If you were coming in the Fall,

I’d brush the Summer by

With half a smile, and half a spurn,

As Housewives do, a Fly.

 

If I could see you in a year,

I’d wind the months in balls—

And put them each in separate Drawers,

For fear the numbers fuse—

 

If only Centuries, delayed,

I’d count them on my Hand,

Subtracting, til my fingers dropped

Into Van Dieman’s Land,

 

If certain, when this life was out—

That yours and mine, should be

I’d toss it yonder, like a Rind,

And take Eternity—

 

But, now, uncertain of the length

Of this, that is between,

It goads me, like the Goblin Bee—

That will not state— its sting.

 

Dickinson notes that the length of time that separates us from this moment and the desired moment (right now that is when life will return to some semblance of normalcy) — the length of time itself is not the issue — it’s the NOT knowing.  If Dickinson’s speaker KNEW when her love would return to her — say in the fall — she could manage easily. She would just “brush the summer by…as Housewives do, a fly,” as if an entire summer was just an inconvenient waiting period. She hyperbolizes that she could wait for centuries and easily count those centuries down, if ONLY she knew that the time of waiting would end.  

The final stanza is the most thematic and telling.  The uncertainty of the “length of this, that is between,” this meaning time, “goads” her.  The uncertainty is the annoying thing, the painful thing, the awkward thing, the thing that occupies every moment of our time.  It is like a “Goblin Bee,” that hovers about and has not stung, but keeps warning us it may. She captures perfectly the waiting, and the anxiety of the unknown.  

We “advancing” people (of a certain age) are supposed to understand this better than our youth.  We are supposed to have some wisdom about this. But really, there is nothing in my lifetime that has prepared me for a national emergency situation like this.  One student asked me, as the rumor was spreading that officials might close the schools, “How many times have you been through something like this?” Me? Well, never.  The student half-assumed that things like a nationwide school closure had happened before.

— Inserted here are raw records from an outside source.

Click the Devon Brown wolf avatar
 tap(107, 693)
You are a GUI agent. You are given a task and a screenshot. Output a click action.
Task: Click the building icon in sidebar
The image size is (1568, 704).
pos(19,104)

I have never even had a snow day, or any kind of “day,” and I have been teaching for 31 years.  

So there is not much wisdom I can impart to my students, to my children, even to myself, except this:  I have faith that the worst will pass, because it always has. I have been through some serious “stuff,” and I am going through some other serious “stuff” right now.  The only thing that comforts me, besides those dearest to me, is the thought that I have made it through difficult times before, so I will make it through again. Life may never be the same, but it never is, and the “new normal” is a term we share because a “new normal” is always emerging.  I cannot embrace uncertainty, I can only accept that it is the most certain thing, and that while this uncertainty will pass, there will surely be another. And still, I will survive. Until I don’t, and then uncertainty is indeed over. I remember when my mother passed right after my step-father and right before my mother-in-law last May.  I thought I could not survive any more sorrow. I felt blanketed by this horrible feeling. Somehow, in the midst of that, I comforted myself with this thought: the only way one can avoid sorrow is by not being alive. Sorrow is life, as is joy, so I have to accept sorrow as part of my gift of life. So I am now working on uncertainty, which is also entirely unavoidable.  

I like to keep Dickinson close to remind me of this universally shared anxiety of uncertainty.  Emily knew everything. Trust me.



1 thought on “Uncertainty & Uncertain Times”

  • Uncertainty definitely makes waiting seem longer! Your statement that you’ve been through difficult times before and and you’ll make it through again is a truth that we all need to internalize right now. Similarly, it helps me to exercise faith that “this too shall pass”. I’ve read a humorous addition that goes “it might pass like a kidney stone, but it will pass.